Which statement is always true when nuclear fusion occurs

The statement that is always true when nuclear fusion occurs is:

The combined number of protons and neutrons remains constant.

In nuclear fusion, lighter atomic nuclei combine to form a heavier nucleus, and while this process can release energy, the total number of nucleons (protons and neutrons) in the reacting nuclei is conserved.

Use the equation to answer the question.

21H+ 21H→ 42H+energy

Which statement best describes the mass numbers of the atoms in the reaction?
Responses:

There are two atoms with the mass number 1

There is one atom with a mass number of 2.

There are two atoms with mass numbers of 2.

There is one atom with a mass number of 1.

In the reaction \( ^2_1\text{H} + ^2_1\text{H} \rightarrow ^4_2\text{H} + \text{energy} \), the notation \( ^2_1\text{H} \) represents deuterium, which has a mass number of 2.

Analyzing the options based on the given reaction:

• There are two atoms with the mass number 1: This is incorrect because both starting atoms are deuterium, each with a mass number of 2.
• There is one atom with a mass number of 2: This is incorrect because there are two atoms with mass number 2 involved in the reaction.
• There are two atoms with mass numbers of 2: This is correct because the two \( ^2_1\text{H} \) atoms have mass numbers of 2.
• There is one atom with a mass number of 1: This is incorrect; all relevant atoms in this equation have mass numbers of 2 or 4.

Thus, the best statement is:

There are two atoms with mass numbers of 2.

Why would pushing the south pole of two magnets together provide a good model for the fusion of two hydrogen nuclei?
Responses:

Some nuclei repel each other, and some attract each other, just like magnets.

The positive charges of the nuclei make it difficult for the nuclei to fuse, just like the repulsion of the two magnets.

If the nuclei fused, it would destroy both of them, just like the two magnets would be destroyed.

Only negative nuclei can fuse with positive nuclei, just like the north and south poles of magnets.

The best response that explains why pushing the south poles of two magnets together provides a good model for the fusion of two hydrogen nuclei is:

The positive charges of the nuclei make it difficult for the nuclei to fuse, just like the repulsion of the two magnets.

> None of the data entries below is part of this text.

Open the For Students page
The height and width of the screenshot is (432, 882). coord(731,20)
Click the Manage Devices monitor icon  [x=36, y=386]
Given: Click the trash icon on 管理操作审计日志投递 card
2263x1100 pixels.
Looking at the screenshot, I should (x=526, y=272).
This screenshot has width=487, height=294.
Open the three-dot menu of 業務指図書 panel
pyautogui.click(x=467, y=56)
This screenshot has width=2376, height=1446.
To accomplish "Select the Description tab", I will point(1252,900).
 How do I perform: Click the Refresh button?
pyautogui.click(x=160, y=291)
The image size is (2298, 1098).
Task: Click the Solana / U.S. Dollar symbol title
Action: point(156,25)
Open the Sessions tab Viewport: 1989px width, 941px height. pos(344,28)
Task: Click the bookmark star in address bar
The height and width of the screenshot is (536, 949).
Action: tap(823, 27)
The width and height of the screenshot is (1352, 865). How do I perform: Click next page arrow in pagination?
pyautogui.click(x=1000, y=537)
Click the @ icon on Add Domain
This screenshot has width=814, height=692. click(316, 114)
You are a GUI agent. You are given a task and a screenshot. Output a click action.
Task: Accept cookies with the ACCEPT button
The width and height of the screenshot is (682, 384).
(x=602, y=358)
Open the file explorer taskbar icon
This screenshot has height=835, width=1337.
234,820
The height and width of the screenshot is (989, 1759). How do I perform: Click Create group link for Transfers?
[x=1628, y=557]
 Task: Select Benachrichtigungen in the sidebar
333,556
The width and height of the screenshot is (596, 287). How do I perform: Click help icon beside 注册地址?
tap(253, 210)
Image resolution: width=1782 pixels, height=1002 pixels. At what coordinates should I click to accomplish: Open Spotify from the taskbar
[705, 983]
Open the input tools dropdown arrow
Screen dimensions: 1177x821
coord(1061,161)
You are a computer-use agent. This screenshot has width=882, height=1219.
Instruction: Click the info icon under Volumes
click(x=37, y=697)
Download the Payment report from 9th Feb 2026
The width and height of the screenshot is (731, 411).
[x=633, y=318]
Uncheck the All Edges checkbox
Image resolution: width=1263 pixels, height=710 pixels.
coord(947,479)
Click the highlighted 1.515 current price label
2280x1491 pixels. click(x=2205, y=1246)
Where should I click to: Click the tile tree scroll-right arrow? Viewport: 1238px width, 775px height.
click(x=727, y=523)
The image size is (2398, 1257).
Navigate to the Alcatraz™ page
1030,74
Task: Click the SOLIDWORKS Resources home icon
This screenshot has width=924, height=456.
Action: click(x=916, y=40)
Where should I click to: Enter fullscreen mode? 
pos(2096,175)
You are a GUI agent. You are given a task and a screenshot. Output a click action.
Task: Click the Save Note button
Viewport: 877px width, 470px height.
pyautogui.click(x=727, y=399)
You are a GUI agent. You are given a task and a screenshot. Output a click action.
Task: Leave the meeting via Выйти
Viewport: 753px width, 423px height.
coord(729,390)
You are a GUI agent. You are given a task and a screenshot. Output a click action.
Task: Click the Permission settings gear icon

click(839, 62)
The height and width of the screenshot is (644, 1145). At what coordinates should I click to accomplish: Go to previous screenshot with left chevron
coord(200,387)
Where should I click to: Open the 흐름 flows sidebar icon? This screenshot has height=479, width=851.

In the case of hydrogen nuclei (which are positively charged due to their protons), there is a repulsive electrostatic force between them when they approach each other, similar to how two like poles of magnets (south-south) repel each other. Overcoming this repulsion is necessary for fusion to occur, which typically requires very high temperatures and pressures to allow the nuclei to get close enough together to fuse.

How is the mass number calculated for an atom involved in nuclear fusion?
Responses:

It is the number of neutrons.

It is the number of protons plus electrons.

It is the number of protons plus neutrons.

It is the number of electrons.

The correct response for how the mass number is calculated for an atom involved in nuclear fusion is:

It is the number of protons plus neutrons.

The mass number of an atom is the total count of protons and neutrons in its nucleus, and electrons do not contribute to the mass number, as they have negligible mass compared to protons and neutrons.

Which change will always take place in nuclear fusion?
Responses:

A nucleus with a smaller mass than any of the reactants will be produced.

The total charge will be greater than before the fusion took place.

A nucleus with a greater mass than any of the reactants will be produced.

The total charge will be less than before the fusion took place.

The correct response regarding what change will always take place in nuclear fusion is:

A nucleus with a smaller mass than any of the reactants will be produced.

In nuclear fusion, when two light nuclei combine to form a heavier nucleus, the resulting nucleus often has a mass that is slightly less than the sum of the masses of the original nuclei. This mass difference is converted into energy according to Einstein's equation \( E=mc^2 \). Thus, it can be said that a nucleus with a smaller mass (and potentially also smaller total mass number) than the sum of the reactants is produced, which implies the release of energy.